Ce phénomène est dû à l’orientation droitière de notre gouvernement. Ce dernier, ne considère pas les enjeux écologiques sur le long terme.

swissinfo: En novembre, le peuple suisse devra se prononcer sur un moratoire de cinq ans pour les organismes génétiquement modifiés (OGM). Mais beaucoup de gens, ce type de cultures est un moyen de lutter contre la faim. Quel est votre point de vue ?

C.M . : Les cultures d’OGM, de soja, de maïs et de coton par exemple, prennent de plus en plus d’ampleur dans les pays en voie de développement, nous ne pouvons l’ignorer.

Personnellement, je n’exclus pas que les OGM puissent à terme, jouer un rôle déterminant dans la lutte contre la faim dans le monde. Mais, il y a encore beaucoup d’aspects qu’il faut impérativement examiner avant de poursuivre sur cette voie.

En ce qui concerne l’introduction d’un moratoire en Suisse, soulignons que les surfaces d’agriculture biologique augmentent. Or, ce secteur de niche devrait précisément être protégé et non pas mis en péril avec l’introduction d’OGM.

A mon avis, le législateur n’a pas bien fait son travail pour ce qui est de la limitation des effets potentiellement désastreux, liés à la culture d’organismes génétiquement modifiés.

swissinfo : Vous allez quitter votre fonction, après plus de trente années passées au sein du WWF. La Terre est confrontée à de multiples menaces. A fond, vous devez être ravi de passer le témoin, maintenant…

C.M. : (rires) Non, non et d’ailleurs, je ne vais certainement pas prendre la fuite.
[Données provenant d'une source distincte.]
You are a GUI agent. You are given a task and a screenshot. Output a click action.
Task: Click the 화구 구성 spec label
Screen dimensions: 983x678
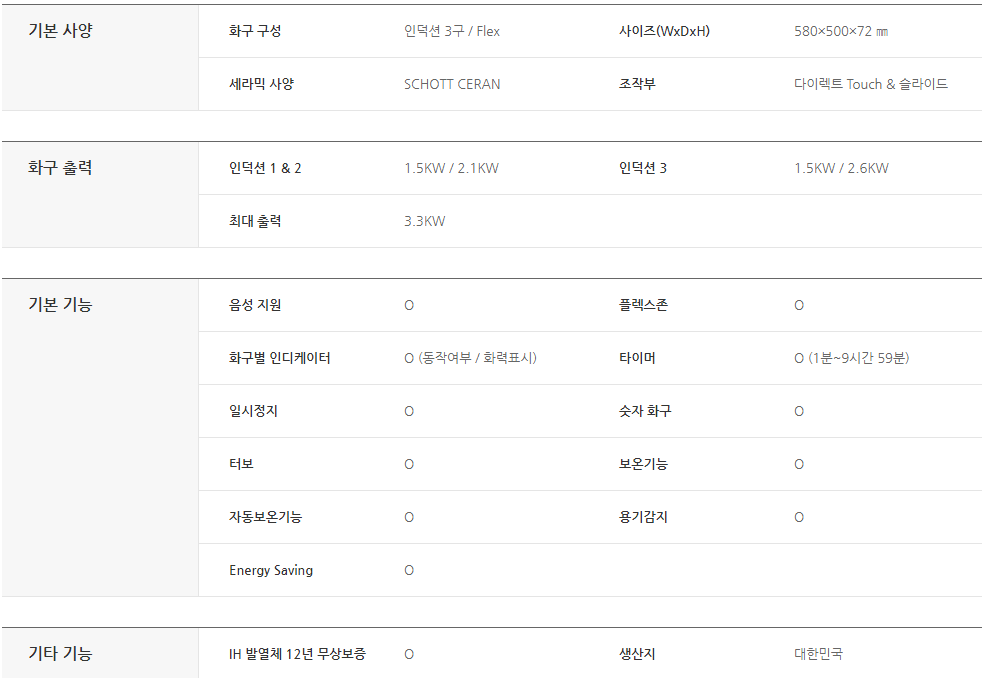click(255, 31)
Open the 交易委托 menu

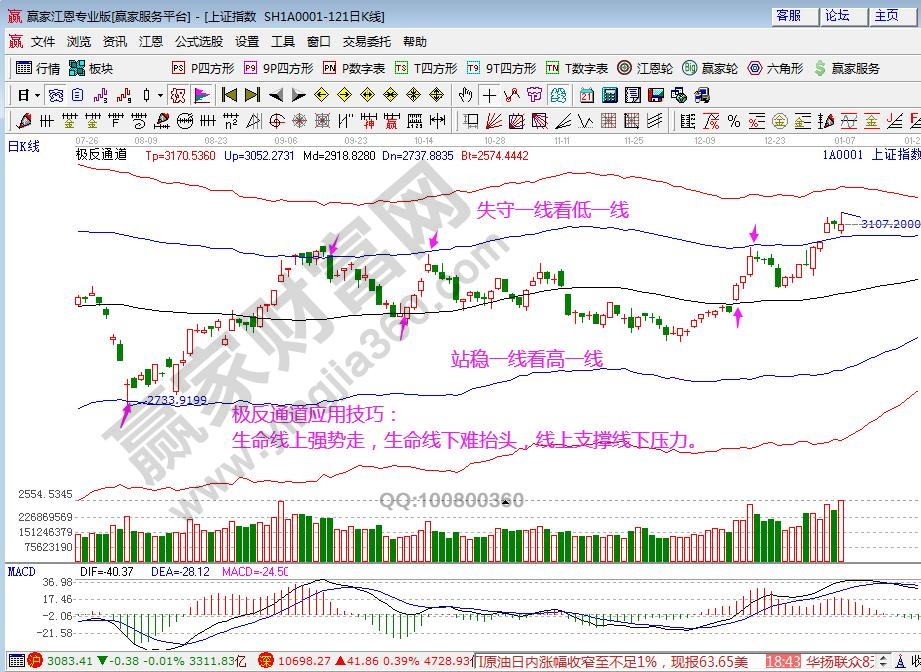tap(366, 42)
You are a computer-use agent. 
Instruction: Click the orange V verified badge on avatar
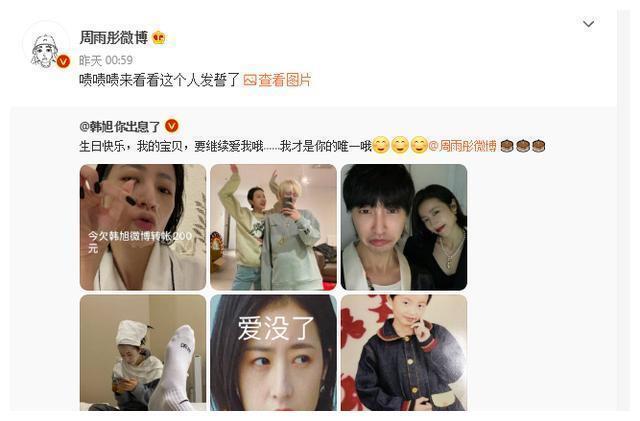63,62

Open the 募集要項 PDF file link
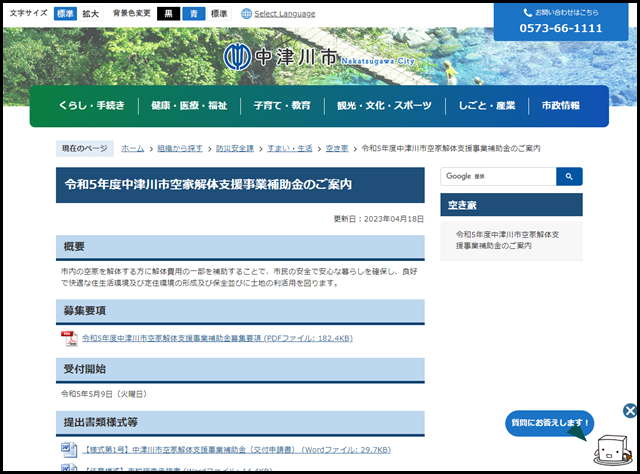coord(217,339)
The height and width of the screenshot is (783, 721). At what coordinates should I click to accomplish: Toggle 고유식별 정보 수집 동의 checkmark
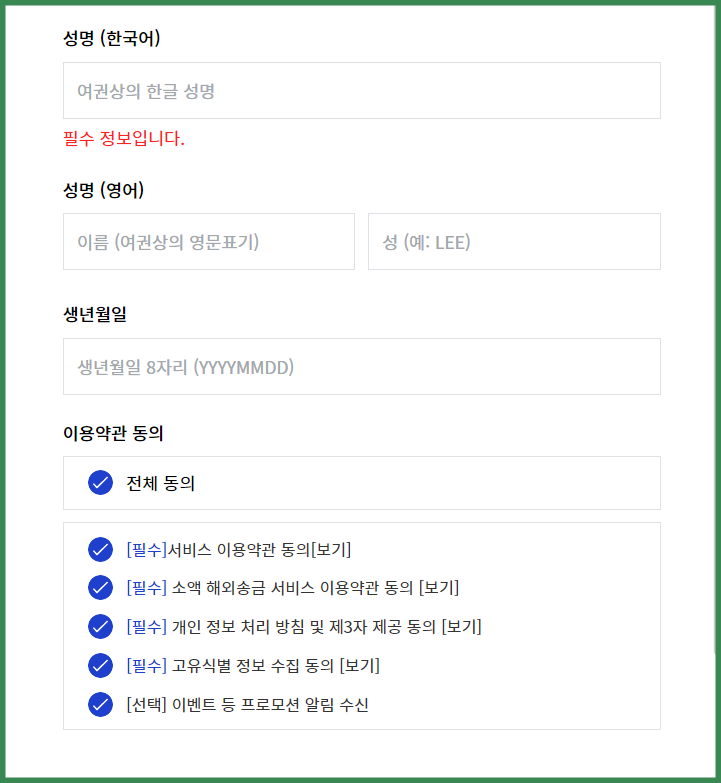[x=100, y=665]
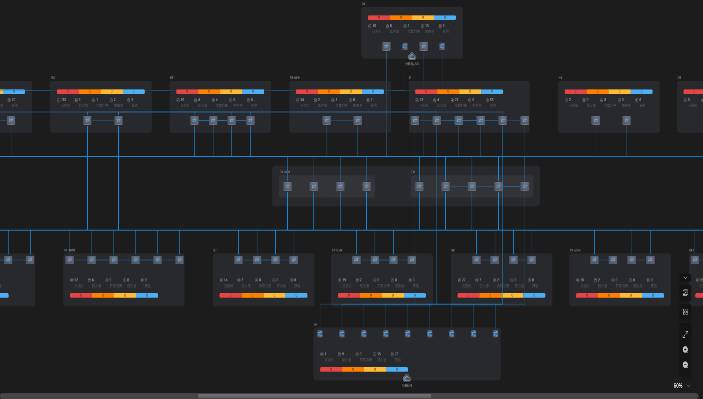Click the fit-to-screen expand arrows icon
Viewport: 703px width, 399px height.
685,334
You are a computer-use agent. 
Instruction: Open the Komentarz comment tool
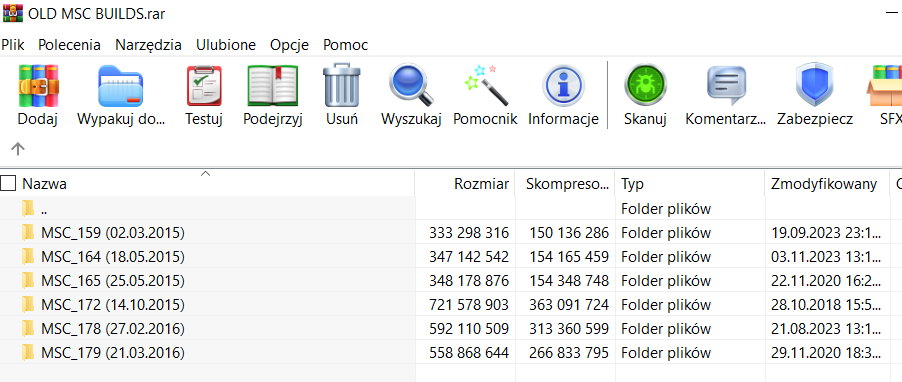(726, 86)
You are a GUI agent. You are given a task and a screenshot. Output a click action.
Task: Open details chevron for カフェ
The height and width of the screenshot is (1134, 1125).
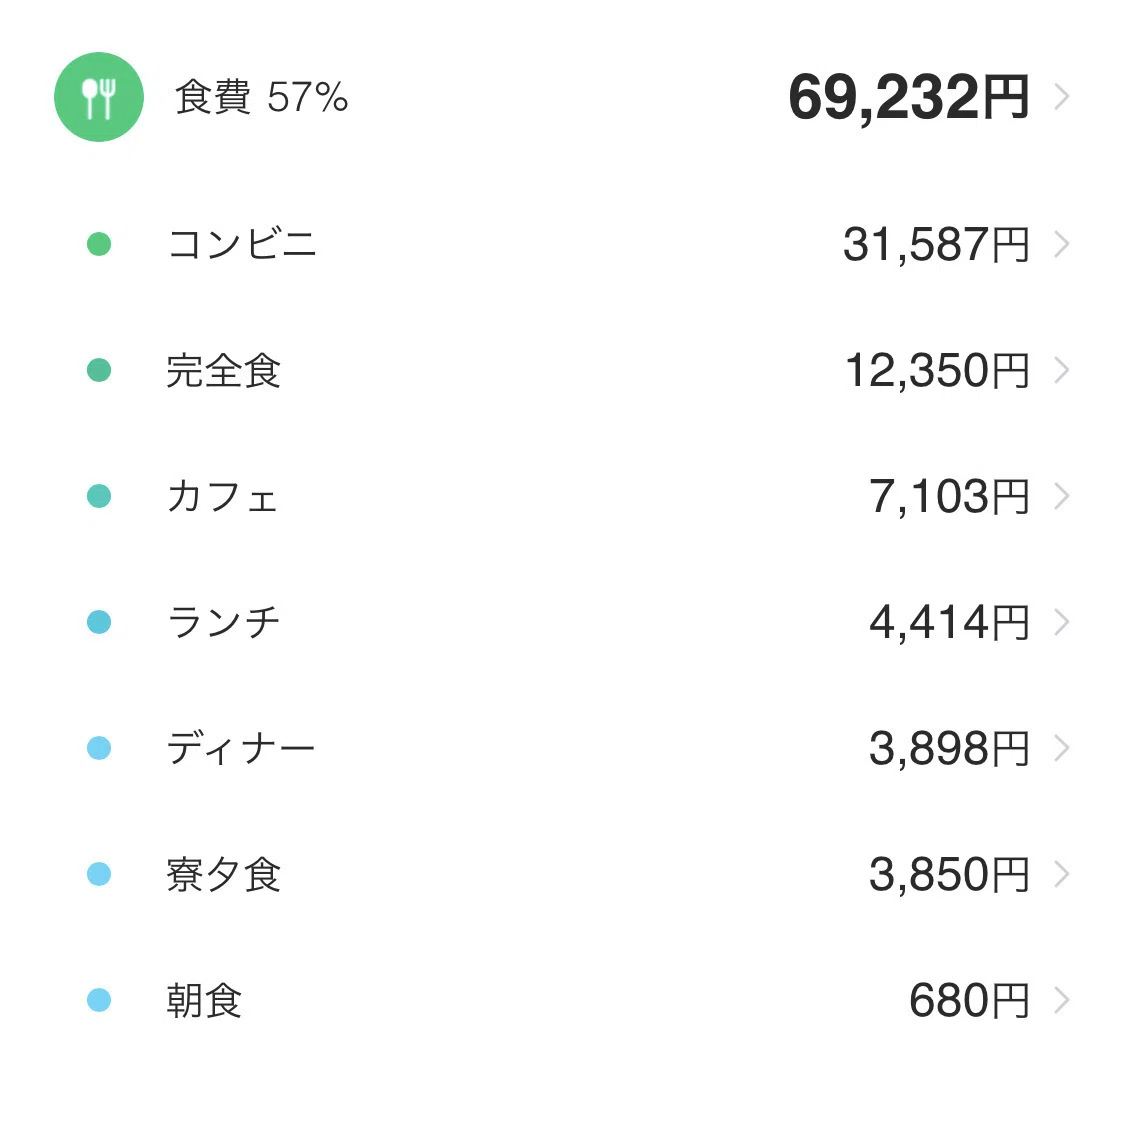click(x=1061, y=496)
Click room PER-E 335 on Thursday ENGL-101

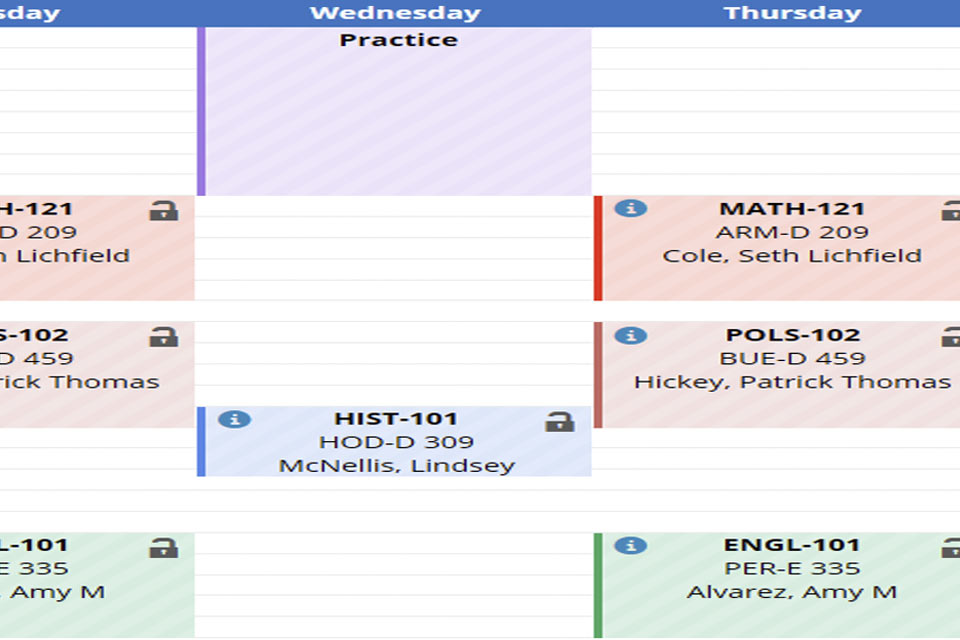pyautogui.click(x=792, y=568)
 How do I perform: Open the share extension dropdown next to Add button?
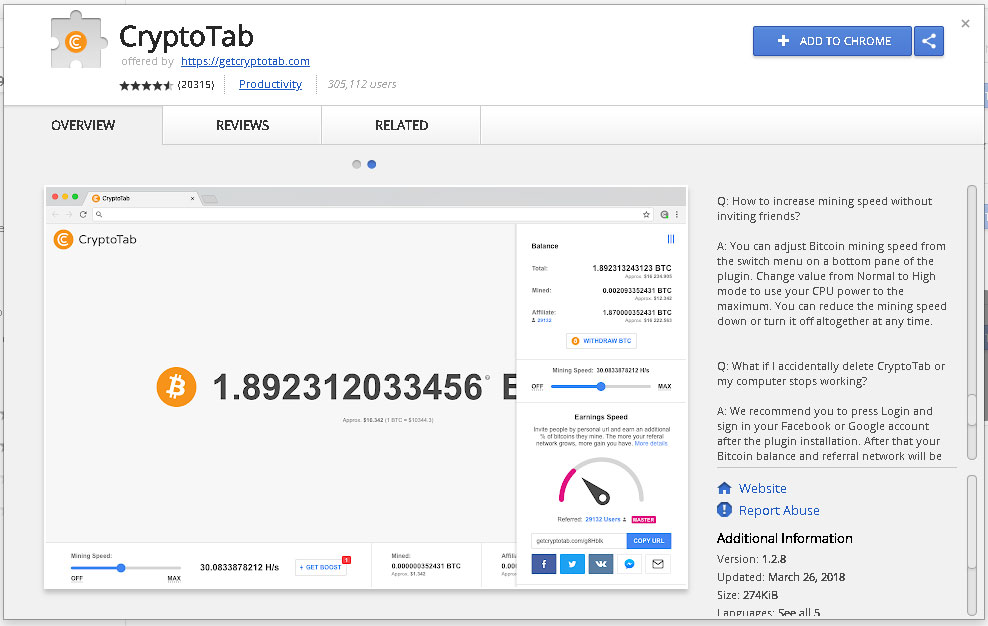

Nous avons gagné de nombreuses batailles mais, la lutte à long terme, notamment contre le changement climatique et la disparition de la biodiversité, s’annonce plutôt mal.

Et, ce qui me préoccupe le plus en ce moment, est que la communauté mondiale ne fournit pas les efforts nécessaires pour lutter contre les changements climatiques.
swissinfo, interview: Adam Beaumont
(Traduction de l’anglais Nicole Della Pietra)

Le WWF déploie ses activités dans six domaines principaux: le changement climatique, les forêts, l’eau potable, la marine, la sauvegarde des espèces et les substances toxiques.
L’organisation dispose d’un réseau actif dans plus de 90 pays.
Depuis 1985, le WWF a investi plus de 1, 5 milliard de francs, consacrés à plus de 11’000 projets répartis dans 130 pays.
Après le départ de Claude Martin, James P Leape reprendra la direction générale du WWF International en décembre 2005.

– Claude Martin est né à Zurich, il a entamé sa carrière au début des années 70, alors qu’il résidait en Inde, où il a étudié le milieu écologique du daim de Barasingha (un animal menacé d’extinction) au Parc National du Kanha, dans le centre du pays.
– Entre 1975 et 1978, il a dirigé plusieurs réserves naturelles dans l’ouest du Ghana, avant d’accéder à la direction du WWF Suisse en 1980.
– Il a rejoint le WWF International en 1990. Il est nommé directeur général suppléant. Il a accédé au poste de directeur général trois ans plus tard.